§ WORK TASK
Only the lines below between the ones containing "Privacy Policy (409, 2445)" and "Do Not Sell", inclusive, are to be reproduced, each exactly as it stands.

§ THE DATA

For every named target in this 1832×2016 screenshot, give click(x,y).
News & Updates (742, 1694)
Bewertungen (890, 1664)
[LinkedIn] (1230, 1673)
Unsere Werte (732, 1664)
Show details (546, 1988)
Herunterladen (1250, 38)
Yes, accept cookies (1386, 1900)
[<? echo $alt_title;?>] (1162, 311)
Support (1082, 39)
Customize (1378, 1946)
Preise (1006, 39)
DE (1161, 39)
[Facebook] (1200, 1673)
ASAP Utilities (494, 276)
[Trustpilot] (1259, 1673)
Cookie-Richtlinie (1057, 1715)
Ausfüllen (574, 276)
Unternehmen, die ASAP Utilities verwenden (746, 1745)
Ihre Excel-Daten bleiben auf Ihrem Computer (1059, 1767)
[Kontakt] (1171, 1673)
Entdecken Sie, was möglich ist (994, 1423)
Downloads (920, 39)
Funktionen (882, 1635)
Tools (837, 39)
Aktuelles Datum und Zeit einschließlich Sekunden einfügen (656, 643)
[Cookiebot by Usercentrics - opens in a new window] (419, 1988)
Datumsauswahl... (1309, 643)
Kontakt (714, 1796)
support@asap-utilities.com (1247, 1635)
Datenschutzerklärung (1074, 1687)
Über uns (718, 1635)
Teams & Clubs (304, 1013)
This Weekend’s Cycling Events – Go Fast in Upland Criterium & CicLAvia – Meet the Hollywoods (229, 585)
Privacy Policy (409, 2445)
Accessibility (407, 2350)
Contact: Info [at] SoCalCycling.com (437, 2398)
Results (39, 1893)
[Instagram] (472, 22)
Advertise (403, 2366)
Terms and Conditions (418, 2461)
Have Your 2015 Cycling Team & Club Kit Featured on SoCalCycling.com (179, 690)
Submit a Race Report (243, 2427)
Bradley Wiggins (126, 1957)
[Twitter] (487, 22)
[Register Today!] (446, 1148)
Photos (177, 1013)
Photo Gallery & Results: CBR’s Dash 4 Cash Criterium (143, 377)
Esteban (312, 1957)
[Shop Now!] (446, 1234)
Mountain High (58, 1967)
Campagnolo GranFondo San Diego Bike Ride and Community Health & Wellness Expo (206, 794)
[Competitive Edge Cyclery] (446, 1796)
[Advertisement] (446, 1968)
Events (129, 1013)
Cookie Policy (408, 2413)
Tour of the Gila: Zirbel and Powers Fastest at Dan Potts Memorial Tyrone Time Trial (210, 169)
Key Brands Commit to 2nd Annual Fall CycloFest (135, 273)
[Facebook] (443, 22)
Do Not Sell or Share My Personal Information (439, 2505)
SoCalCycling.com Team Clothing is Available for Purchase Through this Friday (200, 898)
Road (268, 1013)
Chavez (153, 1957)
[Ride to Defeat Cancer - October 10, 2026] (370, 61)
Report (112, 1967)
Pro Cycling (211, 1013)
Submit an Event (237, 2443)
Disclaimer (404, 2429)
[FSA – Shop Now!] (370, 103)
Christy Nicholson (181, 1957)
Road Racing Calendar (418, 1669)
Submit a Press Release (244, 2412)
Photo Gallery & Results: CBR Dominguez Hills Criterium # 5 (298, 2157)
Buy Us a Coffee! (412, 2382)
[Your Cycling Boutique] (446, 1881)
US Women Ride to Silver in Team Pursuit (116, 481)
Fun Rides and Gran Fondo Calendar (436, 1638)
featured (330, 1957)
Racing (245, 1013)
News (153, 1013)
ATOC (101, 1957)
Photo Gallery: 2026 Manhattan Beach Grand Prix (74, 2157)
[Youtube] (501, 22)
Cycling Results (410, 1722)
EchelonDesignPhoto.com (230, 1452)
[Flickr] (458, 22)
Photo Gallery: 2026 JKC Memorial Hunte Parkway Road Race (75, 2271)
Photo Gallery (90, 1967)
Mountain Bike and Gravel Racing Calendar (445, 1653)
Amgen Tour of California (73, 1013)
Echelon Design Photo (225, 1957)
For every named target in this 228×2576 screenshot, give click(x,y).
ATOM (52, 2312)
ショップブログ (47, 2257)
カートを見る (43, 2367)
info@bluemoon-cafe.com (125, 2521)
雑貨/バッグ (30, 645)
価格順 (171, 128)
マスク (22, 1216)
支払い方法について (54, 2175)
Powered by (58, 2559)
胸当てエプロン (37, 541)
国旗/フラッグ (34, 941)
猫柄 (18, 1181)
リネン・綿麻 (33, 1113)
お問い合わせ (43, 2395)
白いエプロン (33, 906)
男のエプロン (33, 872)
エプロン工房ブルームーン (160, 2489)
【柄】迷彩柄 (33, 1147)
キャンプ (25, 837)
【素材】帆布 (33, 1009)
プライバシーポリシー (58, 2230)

§ ANSWER TO THIS TASK
Privacy Policy (409, 2445)
Accessibility (407, 2350)
Contact: Info [at] SoCalCycling.com (437, 2398)
Results (39, 1893)
[Instagram] (472, 22)
Advertise (403, 2366)
Terms and Conditions (418, 2461)
Have Your 2015 Cycling Team & Club Kit Featured on SoCalCycling.com (179, 690)
Submit a Race Report (243, 2427)
Bradley Wiggins (126, 1957)
[Twitter] (487, 22)
[Register Today!] (446, 1148)
Photos (177, 1013)
Photo Gallery & Results: CBR’s Dash 4 Cash Criterium (143, 377)
Esteban (312, 1957)
[Shop Now!] (446, 1234)
Mountain High (58, 1967)
Campagnolo GranFondo San Diego Bike Ride and Community Health & Wellness Expo (206, 794)
[Competitive Edge Cyclery] (446, 1796)
[Advertisement] (446, 1968)
Events (129, 1013)
Cookie Policy (408, 2413)
Tour of the Gila: Zirbel and Powers Fastest at Dan Potts Memorial Tyrone Time Trial (210, 169)
Key Brands Commit to 2nd Annual Fall CycloFest (135, 273)
[Facebook] (443, 22)
Do Not Sell or Share My Personal Information (439, 2505)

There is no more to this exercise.